Hello, Sunshine by Laura Dave | leahdecesare.comI wrote this review for bookreporter.com – an incredible hub of book news and reviews and contests … check them out! I was given this book by the publisher to review.

HELLO, SUNSHINE is out today, July, 11. Happy Release Day, Laura!

Not only do I love the cover of HELLO, SUNSHINE, but the inside delivers. Laura Dave’s new release, HELLO, SUNSHINE spotlights something that I’ve had on my mind for years: authenticity and integrity in a hyper-connected, online world. It ponders the questions around how social media affects its users and the discord between what is posted and what is real.

Sunshine Mackenzie, who begins her life of lies with changing her name to Sunshine Mackenzie, is a man-made celebrity foodie blogger. Her success is constructed by her producer and others around her and begins with a fabricated story, a story which leads to more and more untruths and pulls her away from the honesty she’d always lived and valued. Only three people in the world know about many of the falsehoods her brand is built on so when she is hacked, a bit of a mystery begins. Who is hacking into her Twitter account? Whoever it is knows the truth and tweets out facts that shatter her life. No matter how her team scrambles to do damage control, the hacker is one step ahead with another truth to reveal until Sunshine loses her career, her husband and her home.

The pull between authenticity and image, true and false, is compelling and well done. HELLO, SUNSHINE examines a culture that values celebrity over reality, image over substance, and posting over living. We live at a time where reality TV is entirely unreal and society recognizes and accepts that. Have we become fine with falsehoods? Comfortable with institutionalized dishonesty? How often are people posting a picture of a memory they haven’t even truly lived or enjoyed?

The very theme and hook of this story opens and encourages the reader to self-appraisal. It’s a timely and relevant commentary on modern day life guided by social media and online status.

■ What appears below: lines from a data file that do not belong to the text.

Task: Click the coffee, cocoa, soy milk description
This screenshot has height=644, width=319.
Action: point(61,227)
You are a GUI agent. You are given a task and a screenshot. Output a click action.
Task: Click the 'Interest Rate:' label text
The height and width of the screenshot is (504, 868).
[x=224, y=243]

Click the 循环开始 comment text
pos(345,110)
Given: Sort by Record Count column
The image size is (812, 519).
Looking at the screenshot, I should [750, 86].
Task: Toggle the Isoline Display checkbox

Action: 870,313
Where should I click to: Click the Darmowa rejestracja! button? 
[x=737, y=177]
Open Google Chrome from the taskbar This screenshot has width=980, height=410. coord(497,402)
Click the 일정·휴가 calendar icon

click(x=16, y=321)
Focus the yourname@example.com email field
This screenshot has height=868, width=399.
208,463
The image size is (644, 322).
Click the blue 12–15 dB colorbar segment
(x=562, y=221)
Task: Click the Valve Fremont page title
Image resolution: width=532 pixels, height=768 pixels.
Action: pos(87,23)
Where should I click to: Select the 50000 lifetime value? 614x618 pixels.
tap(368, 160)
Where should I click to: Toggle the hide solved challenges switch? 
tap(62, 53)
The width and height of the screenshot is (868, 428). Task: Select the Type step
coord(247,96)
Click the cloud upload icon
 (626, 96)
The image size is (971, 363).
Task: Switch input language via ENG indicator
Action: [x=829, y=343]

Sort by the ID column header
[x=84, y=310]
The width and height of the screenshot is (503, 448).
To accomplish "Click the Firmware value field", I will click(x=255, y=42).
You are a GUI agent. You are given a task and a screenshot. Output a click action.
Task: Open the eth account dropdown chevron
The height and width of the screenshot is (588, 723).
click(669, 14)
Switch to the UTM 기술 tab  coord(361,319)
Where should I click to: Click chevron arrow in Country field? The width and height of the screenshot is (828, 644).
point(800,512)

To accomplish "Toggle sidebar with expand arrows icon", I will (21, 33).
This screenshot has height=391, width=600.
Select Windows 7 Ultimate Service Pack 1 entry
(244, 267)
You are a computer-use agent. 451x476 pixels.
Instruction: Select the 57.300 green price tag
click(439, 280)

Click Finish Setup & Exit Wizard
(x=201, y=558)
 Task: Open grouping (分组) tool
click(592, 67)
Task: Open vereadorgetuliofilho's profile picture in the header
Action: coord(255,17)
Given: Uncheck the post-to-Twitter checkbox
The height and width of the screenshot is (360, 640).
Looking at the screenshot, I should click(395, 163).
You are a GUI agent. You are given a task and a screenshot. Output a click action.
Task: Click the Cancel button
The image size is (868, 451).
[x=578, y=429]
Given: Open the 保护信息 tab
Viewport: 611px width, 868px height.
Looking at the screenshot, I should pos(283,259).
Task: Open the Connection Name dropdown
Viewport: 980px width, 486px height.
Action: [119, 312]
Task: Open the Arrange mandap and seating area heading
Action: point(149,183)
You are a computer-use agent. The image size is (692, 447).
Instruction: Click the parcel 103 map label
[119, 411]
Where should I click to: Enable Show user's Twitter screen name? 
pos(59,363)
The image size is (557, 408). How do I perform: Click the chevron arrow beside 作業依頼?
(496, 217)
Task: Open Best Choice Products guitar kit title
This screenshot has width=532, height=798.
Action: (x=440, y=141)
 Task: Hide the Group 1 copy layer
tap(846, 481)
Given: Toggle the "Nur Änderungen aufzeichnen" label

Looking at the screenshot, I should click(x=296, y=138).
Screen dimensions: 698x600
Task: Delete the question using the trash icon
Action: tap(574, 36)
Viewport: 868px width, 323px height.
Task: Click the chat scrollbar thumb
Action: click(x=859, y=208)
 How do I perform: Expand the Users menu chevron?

In comparing life as it was pre-Twitter-Facebook-Instagram, Dave expertly spotlights the stark differences that surface. If you don’t play the social media game, can you be a star? If you don’t participate, others will create your image for you in their posts. Can you be a success today without actively managing your brand, your image, your story online for all to see? Is lying the only way to keep a private life? With the consideration of the blurred lines between public and private, Dave introduces the idea that society may be missing out on the gift of people’s best works – creative or otherwise – because of the impingement of having our lives on display, especially public figures of any kind.

I relish a story that makes me think and question and nod along. HELLO, SUNSHINE propels us to dig in, challenge, and ask questions even as the author dissects and evaluates many for us.

Dave’s flawed characters are well-developed and multi-dimensional. They’re gritty and real. They help Sunshine learn as she struggles to rediscover and return to her own authentic self. Her sister, her niece, Chef Z and fisherman-friend, Ethan, all serve to hold a mirror to Sunshine and her priorities. In Sunshine, we meet an initially unlikeable woman who we like anyway and root for throughout the story. As a writer, I loved the the messy lives of the characters. Their realism and our ability to relate to them underscore the story’s message which gives the reader a satisfying ending without having everything tied up pretty and neat with an artificial bow.

Add HELLO, SUNSHINE to your reading list this summer for a compelling, quick read that will make you chuckle and ponder and pass the book along.